Are you a Gen Z or Millennial (18 to 44) living in the Toronto area who needs help with a financial challenge or goal? Do you have questions and want some free advice from a financial adviser? Email Lora Grady at
lgrady@thestar.ca
and you could be featured in an upcoming story.
When pursuing a spousal buyout, one of the first steps is to determine the value of the matrimonial home, which is typically done through an appraisal from a neutral third party. If both spouses have appraisals done and there's a difference, they can negotiate a number somewhere in the middle. You and your ex can also get a letter of opinion from a real estate agent, D'Ammizio says. Whatever option you choose, both partners must agree on the number.
Once the value of the home is established, any debts associated with the home (such as a mortgage or home equity line of credit) are subtracted from the value. 'That gives you the equity of the home to then divide,' D'Ammizio says.
In Ontario, the full value of the matrimonial home must be shared equally between spouses — even if one spouse owned the home before the marriage or inherited it. This is important when it comes to the calculation for the equalization of net family property.
This process ensures that the wealth accumulated by both spouses during the marriage is shared equally. The spouse with the higher net family property (including the value of their interest in the matrimonial home) may have to make what's called an 'equalization payment' to the other spouse.
The person doing the buying has to ensure that they can secure financing and afford to cover the mortgage going forward. That means qualifying for a mortgage independently. A lender will consider factors like income and credit score.
A mortgage broker can determine if you would qualify for a spousal buyout mortgage, says Sialtsis, adding that many people who initially consider a spousal buyout don't realize how much money is involved.
People often think they only have to pay for half of what the house is worth, but they're actually taking on all of the debt associated with the home plus an equity payment (their ex-spouse's half of the home's value after the mortgage is paid off). That means 'the person who wants to buy the other partner out is taking on almost three quarters of the value of the home,' Sialtsis says.
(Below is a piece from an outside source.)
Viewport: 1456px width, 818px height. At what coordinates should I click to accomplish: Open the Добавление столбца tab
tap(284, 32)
That's where things can get tricky; it can be hard to qualify for a higher mortgage on your own.
All three of Canada's mortgage insurers (Sagen, Canada Guaranty and the Canada Mortgage and Housing Corporation) offer a spousal buyout program, which allows one spouse to pay off the other spouse's share of the equity and become the sole owner.
If the value of the matrimonial home is $500,000 or less, the spousal buyout mortgage can cover up to 95 per cent of the value of the home. In a traditional refinance, you can only borrow 80 per cent, Sialtsis says, but with a spousal buyout, you get access to an extra 15 per cent of financing. A signed separation agreement is required to qualify.
There's also mortgage default insurance, which is mandatory for mortgages where the down payment is less than 20 per cent of the home's purchase price. If you're purchasing a property for $500,000 or less, you can make a down payment as low as five per cent.
Sialtsis says you should look into whether or not you are on title before considering spousal buyout as an option, because it is a requirement for both parties to be on title to qualify for a spousal buyout mortgage. Other than that, the qualifying rules are the same as any other mortgage.
Most lenders will require that there's a fully executed, legally binding separation agreement in place before you can qualify for a spousal buyout mortgage, Sialtsis says. The agreement should outline the terms of the buyout.
Cutting off accounts. Withholding money. Hiding assets. Financial abuse is a common tactic used
If the buying spouse is not on title, says Sialtsis, then the purchase of the home would have to be done as a regular purchase and mortgage. It could be handled as a private sale.
D'Ammizio says some people may take out private loans to finance the purchase of the home, or they may get a co-mortgager to be able to afford taking it on.
Scauzillo and her now-ex-husband owned the matrimonial home as well as a condominium they rented out to tenants. They decided that she would buy him out of the house and he would buy her out of the condo. Scauzillo wasn't aware of spousal buyout mortgages, but luckily, 'there was no animosity' between her and her ex-husband, so negotiations were smooth.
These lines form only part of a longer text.